### YOUR ASSIGNMENT
Word for word, give again the line holding "12) 다이마루/수영복/요가복/오가닉/시보리(86) (207, 152)" and each line after it to the end of the listing below.

━━ SOURCE DATA

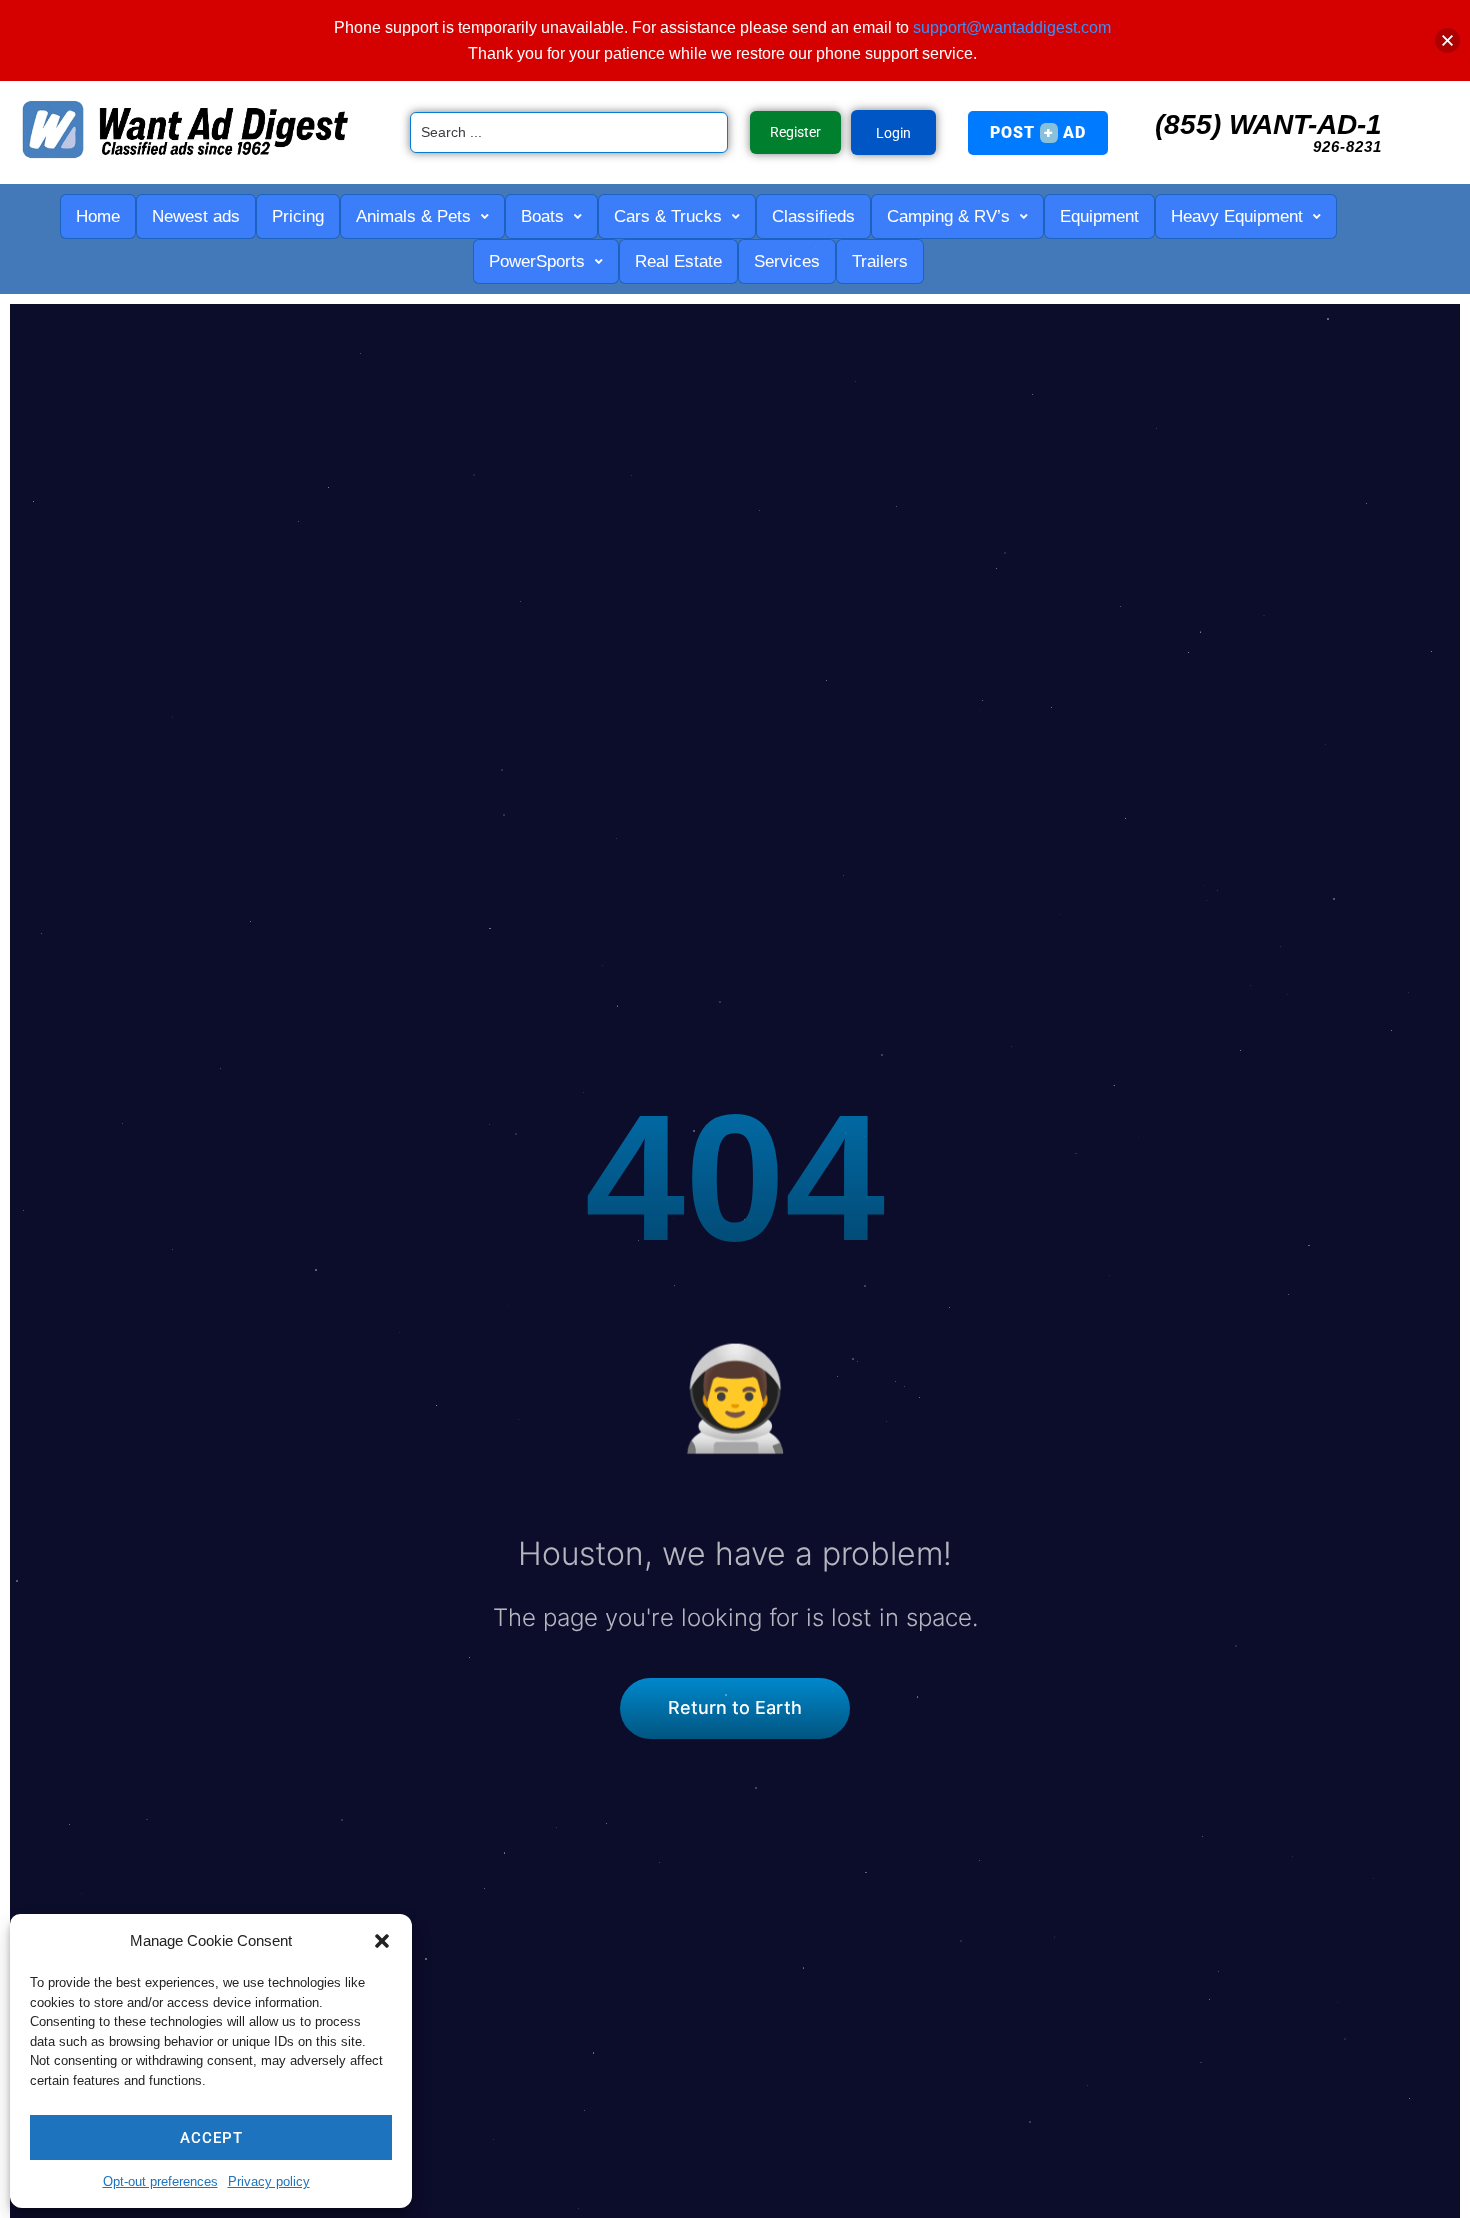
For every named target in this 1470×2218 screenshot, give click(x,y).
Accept (211, 2138)
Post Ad (1038, 132)
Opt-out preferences (160, 2181)
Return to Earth (735, 1707)
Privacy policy (269, 2181)
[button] (382, 1941)
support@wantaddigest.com (1012, 27)
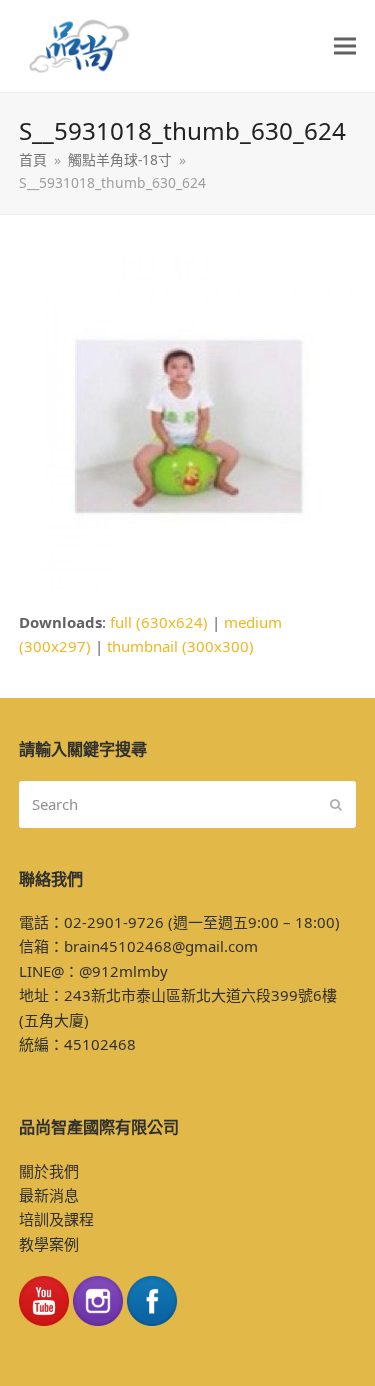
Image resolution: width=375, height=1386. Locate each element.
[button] (345, 46)
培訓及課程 (56, 1219)
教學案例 (49, 1244)
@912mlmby (123, 971)
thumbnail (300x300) (180, 646)
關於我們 (49, 1171)
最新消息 (49, 1195)
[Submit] (336, 804)
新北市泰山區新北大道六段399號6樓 (214, 995)
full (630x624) (159, 622)
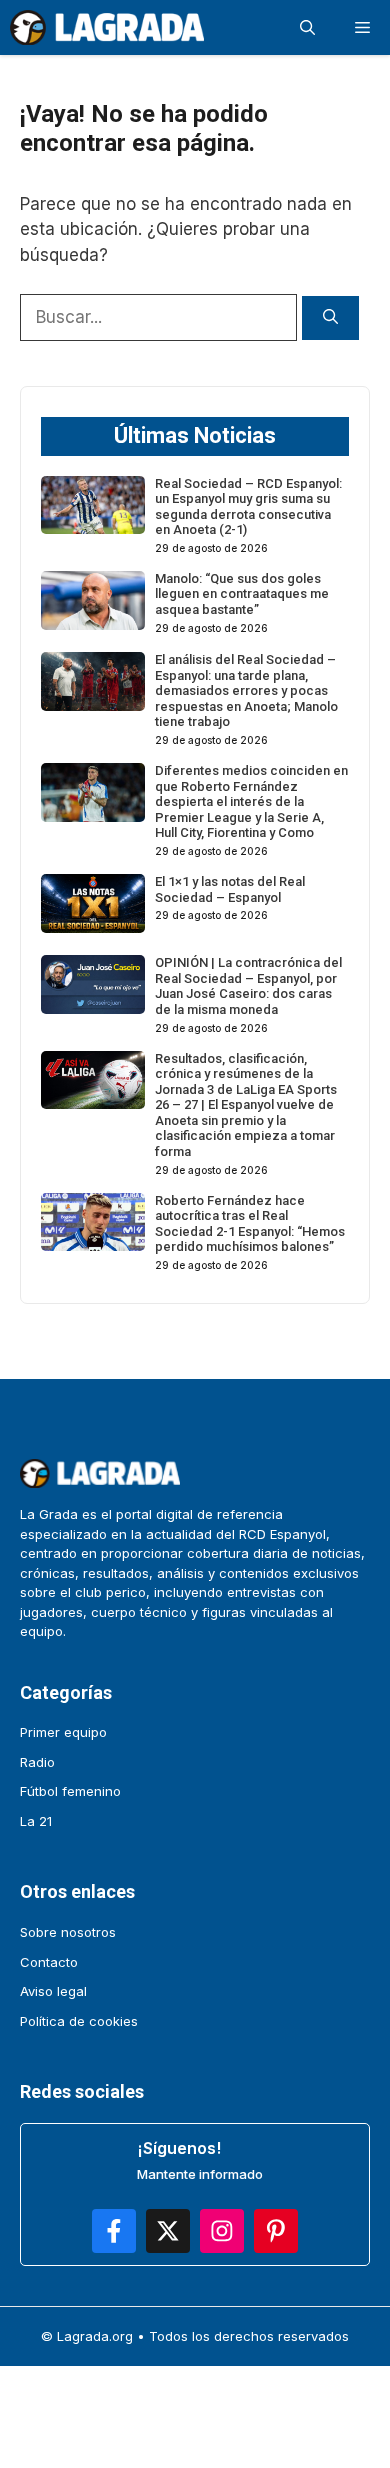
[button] (307, 27)
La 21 (36, 1821)
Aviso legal (53, 1991)
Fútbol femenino (70, 1791)
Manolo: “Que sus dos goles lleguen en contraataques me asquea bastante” (242, 594)
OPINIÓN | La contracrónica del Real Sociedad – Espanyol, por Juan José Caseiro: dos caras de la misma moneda (248, 986)
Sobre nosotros (68, 1932)
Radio (37, 1762)
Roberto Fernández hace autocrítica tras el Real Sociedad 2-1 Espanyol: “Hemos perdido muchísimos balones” (250, 1224)
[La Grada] (107, 27)
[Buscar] (330, 318)
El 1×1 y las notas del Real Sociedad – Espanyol (230, 889)
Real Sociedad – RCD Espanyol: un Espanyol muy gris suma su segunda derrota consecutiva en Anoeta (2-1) (248, 507)
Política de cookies (79, 2021)
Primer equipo (63, 1732)
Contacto (49, 1962)
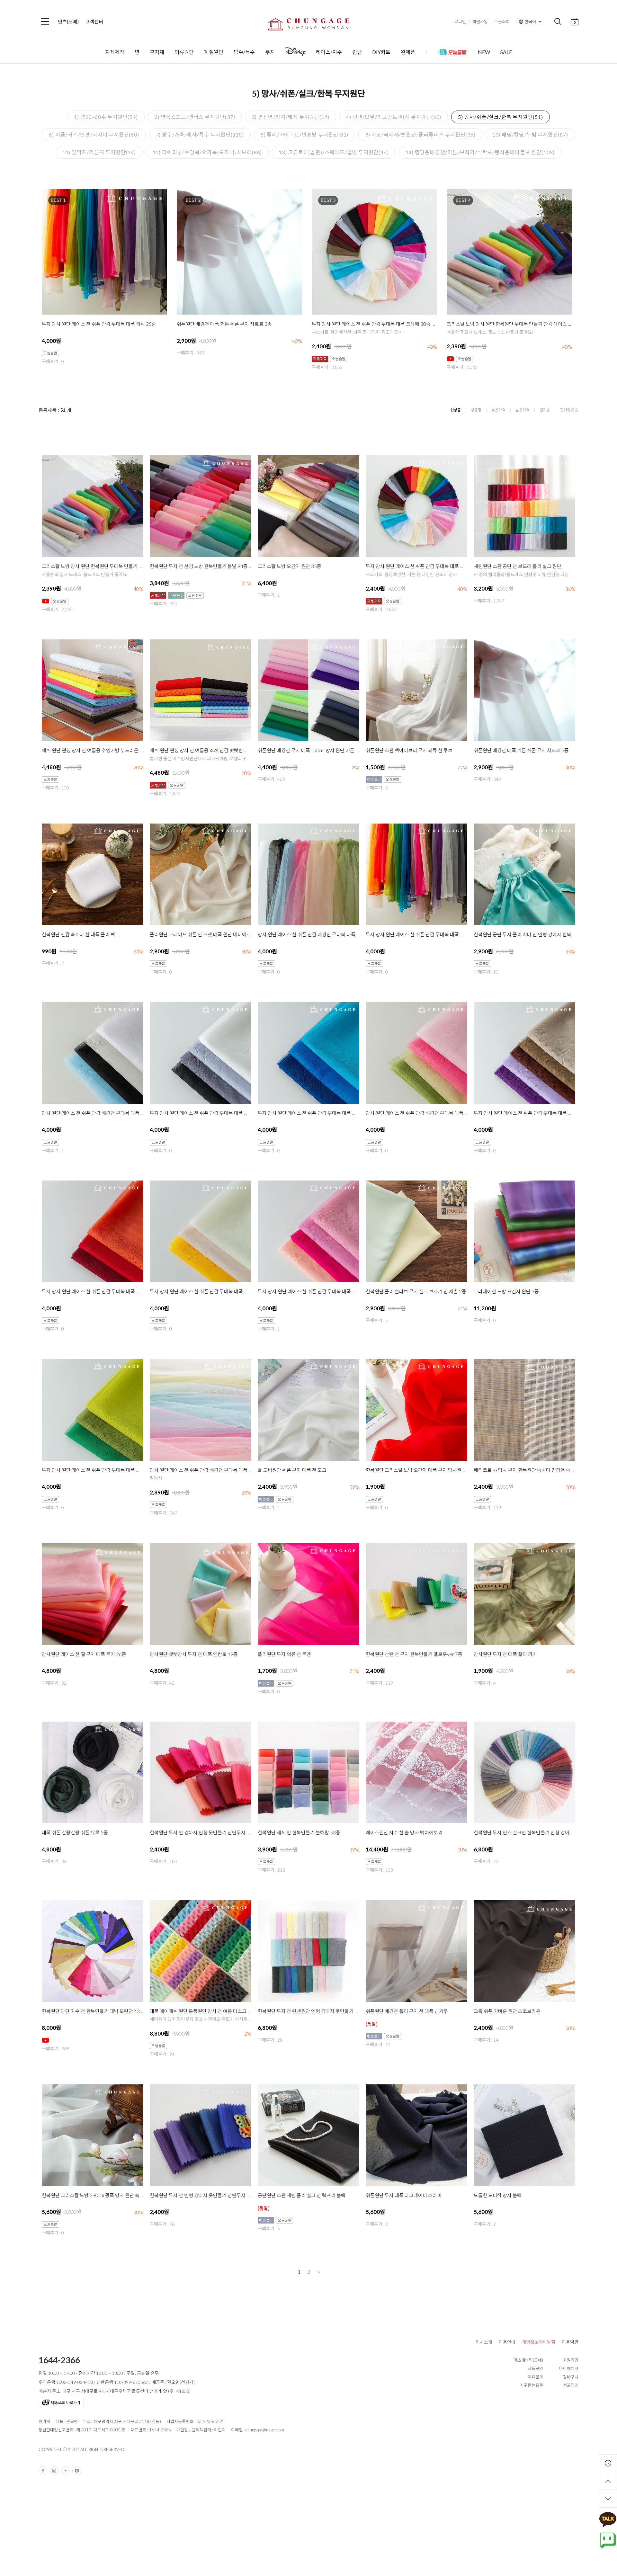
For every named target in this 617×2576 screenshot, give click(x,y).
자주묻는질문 (531, 2385)
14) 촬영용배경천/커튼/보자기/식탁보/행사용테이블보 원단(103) (480, 152)
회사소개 (484, 2342)
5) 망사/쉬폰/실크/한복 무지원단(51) (500, 117)
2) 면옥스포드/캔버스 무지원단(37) (195, 117)
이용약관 (570, 2342)
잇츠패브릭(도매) (528, 2360)
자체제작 (114, 52)
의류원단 (184, 52)
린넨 (357, 52)
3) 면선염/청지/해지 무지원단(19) (290, 117)
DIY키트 (381, 52)
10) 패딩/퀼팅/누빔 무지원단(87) (530, 134)
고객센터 (94, 21)
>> (318, 2272)
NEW (484, 52)
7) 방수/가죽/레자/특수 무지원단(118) (200, 134)
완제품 (408, 52)
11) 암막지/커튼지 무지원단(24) (99, 152)
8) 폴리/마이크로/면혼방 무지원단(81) (304, 134)
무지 (270, 52)
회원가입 (480, 21)
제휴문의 (535, 2376)
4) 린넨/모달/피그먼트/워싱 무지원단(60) (393, 117)
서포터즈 (570, 2385)
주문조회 (502, 21)
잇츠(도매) (68, 21)
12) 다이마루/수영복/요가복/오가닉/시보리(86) (207, 152)
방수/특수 (244, 52)
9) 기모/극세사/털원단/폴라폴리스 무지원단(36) (420, 134)
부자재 (157, 52)
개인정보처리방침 (538, 2342)
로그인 (460, 21)
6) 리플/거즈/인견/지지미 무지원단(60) (94, 134)
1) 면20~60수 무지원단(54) (106, 117)
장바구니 (570, 2376)
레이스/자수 (329, 52)
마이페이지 (568, 2368)
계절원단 (213, 52)
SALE (506, 52)
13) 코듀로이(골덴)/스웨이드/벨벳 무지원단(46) (334, 152)
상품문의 (535, 2368)
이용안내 (507, 2342)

━━━━

### WRITTEN RESPONSE
12) 다이마루/수영복/요가복/오가닉/시보리(86) (207, 152)
방수/특수 (244, 52)
9) 기모/극세사/털원단/폴라폴리스 무지원단(36) (420, 134)
부자재 (157, 52)
개인정보처리방침 (538, 2342)
로그인 (460, 21)
6) 리플/거즈/인견/지지미 무지원단(60) (94, 134)
1) 면20~60수 무지원단(54) (106, 117)
장바구니 (570, 2376)
레이스/자수 (329, 52)
마이페이지 (568, 2368)
계절원단 (213, 52)
SALE (506, 52)
13) 코듀로이(골덴)/스웨이드/벨벳 무지원단(46) (334, 152)
상품문의 (535, 2368)
이용안내 (507, 2342)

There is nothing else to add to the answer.